EXCERPT TO READ:
Outrage mixed with insight

Castration. Banishment. Haven't we had this conversation? I heard from a lot of people after Tuesday's column about the 13 sex offenders...

Seattle Times staff columnist

Castration. Banishment. Haven't we had this conversation?

I heard from a lot of people after Tuesday's column about the 13 sex offenders being moved out of their University District house — and the University of Washington's push for their removal, even though there hasn't been a single incident in seven years. I also had an enlightening chat with Zerious Malcome, one of the offenders who just learned that he would have to find a new place to live.

"I feel like I am being punished for doing the right thing," Malcome, 52, told me. "I have done everything; went through all kinds of treatment programs. I am in a place where everybody knows who I am, and I am the least threat to society that I could be."

LISTED ENTRIES:
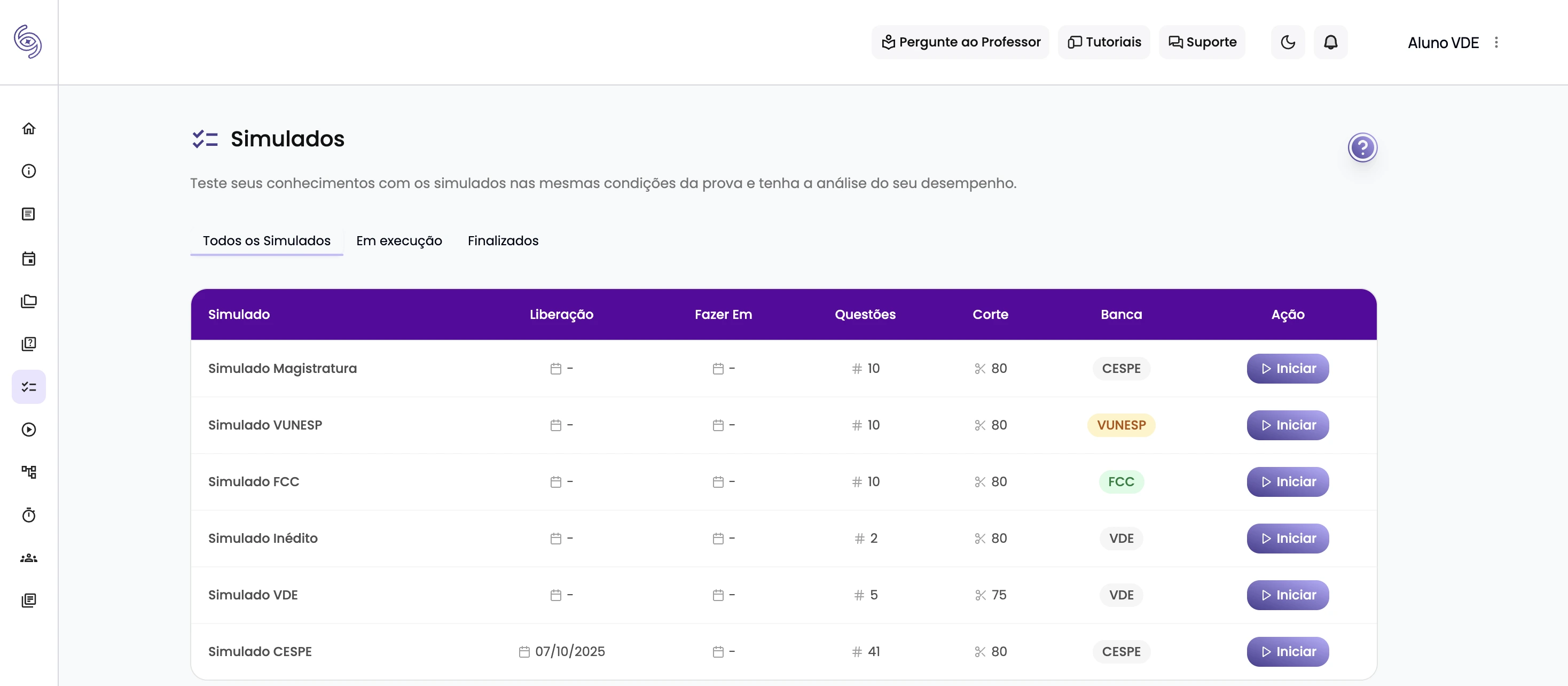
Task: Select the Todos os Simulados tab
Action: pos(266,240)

==

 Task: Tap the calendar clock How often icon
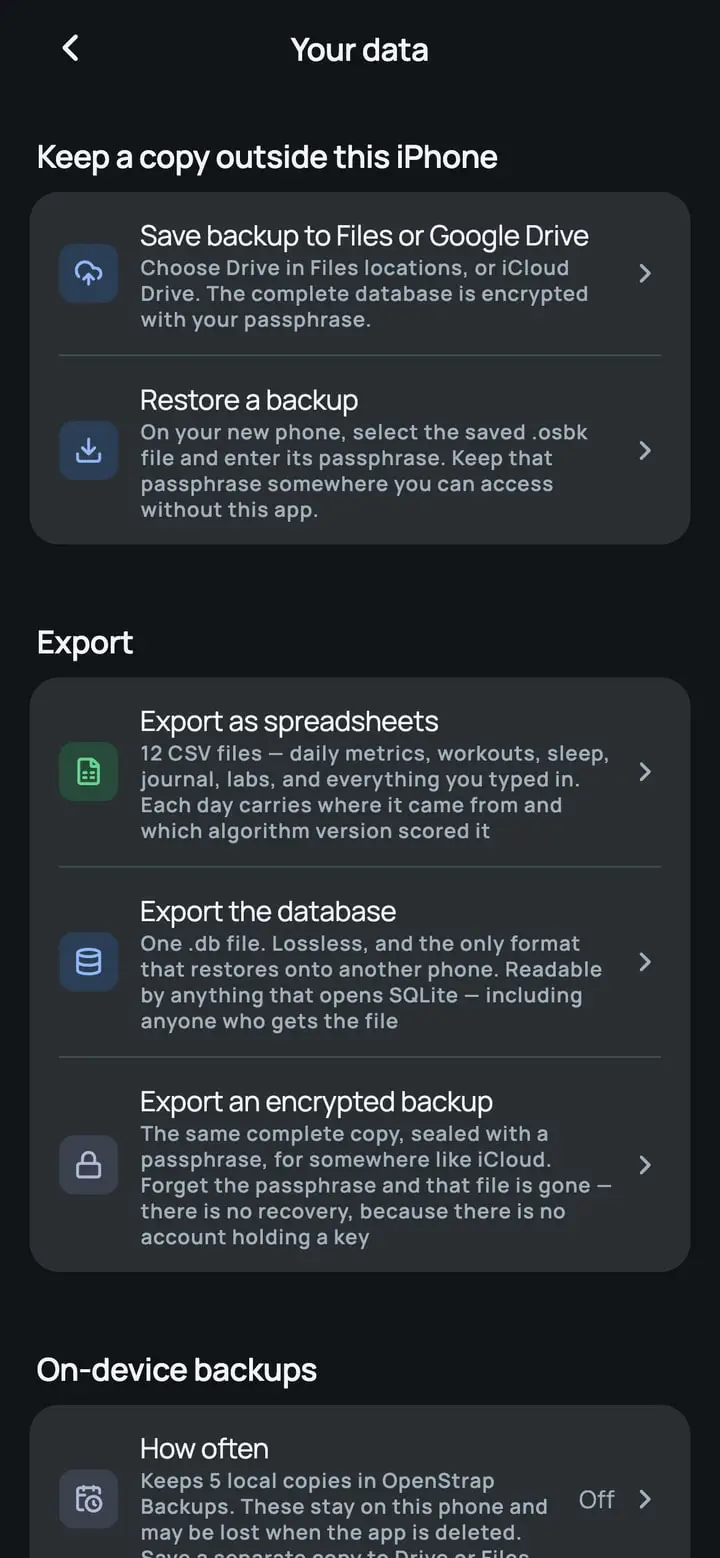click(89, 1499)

--

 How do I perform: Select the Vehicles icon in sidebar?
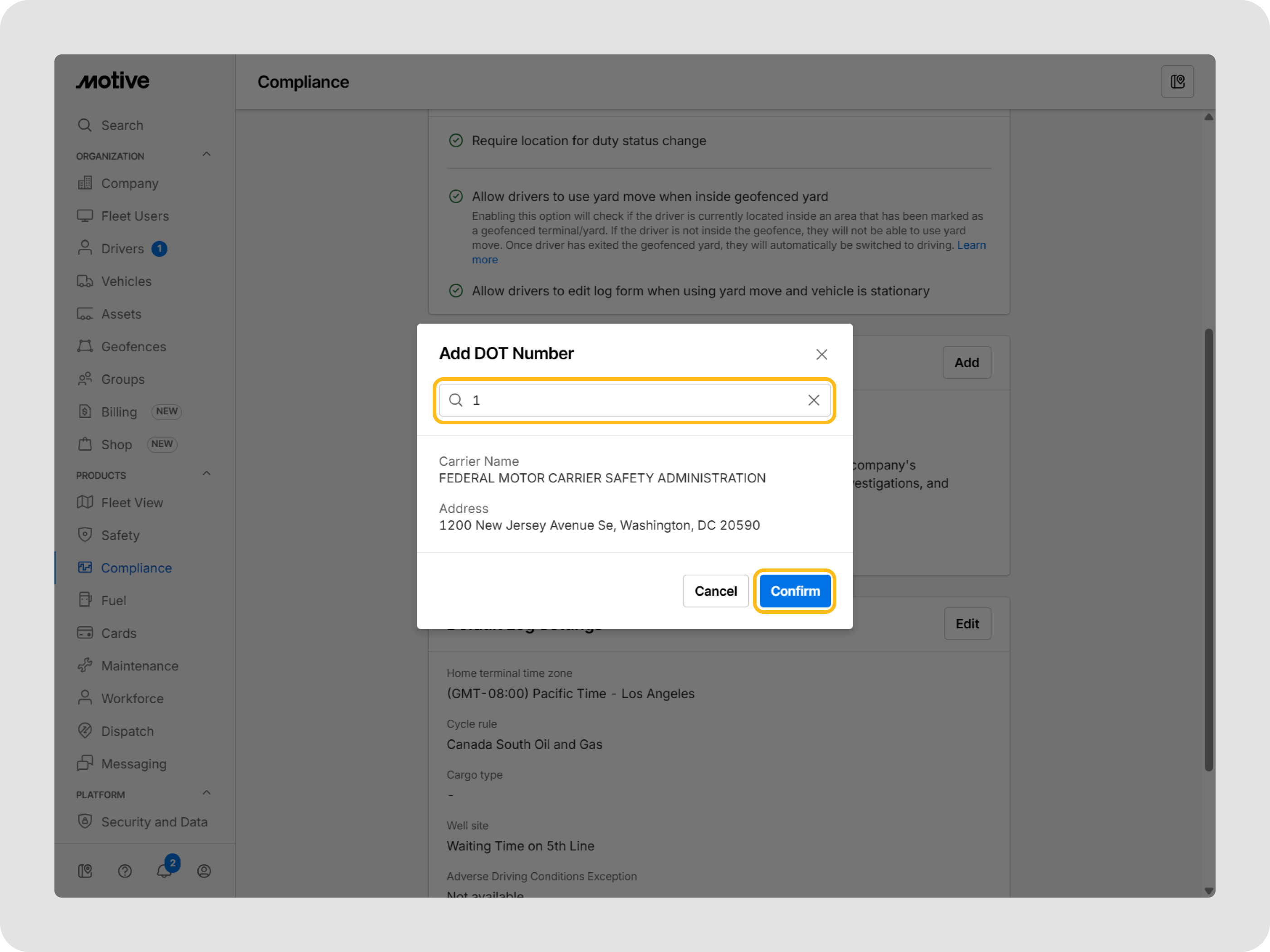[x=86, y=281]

EXERCISE TASK:
Extend the column about the sex offenders being moved out of their University District house, starting right after Malcome's quote. The records have no connection to the column.

SOLVED PROBLEM:
UW officials aren't buying it. They're worried that Malcome and his fellow parolees may reoffend — even though they haven't, thanks in part to the watchful eye and house rules of landlady Carol Clarke.

And there's this: The UW would also like to buy Clarke's properties someday.

So UW President Mark Emmert reached out to Gov. Christine Gregoire. Then the Department of Corrections ordered Malcome and 12 others out.

"I'm in panic mode," Malcome said. "They told me I had to be out, somewhere, in two days. I can go to a shelter or go on the street."

Not exactly. Anna Aylward, a programs administrator with the DOC, assured me that Malcome can stay until he finds another place.

"Nobody is getting kicked out," she said. "It was agreed with the university that no one wanted homelessness. But they did want some action."

Action will be hard for Malcome, who will have to find someone willing to rent to a man who served 15 years for statutory rape of a child.

"I molested my foster daughter," he told me.

Once?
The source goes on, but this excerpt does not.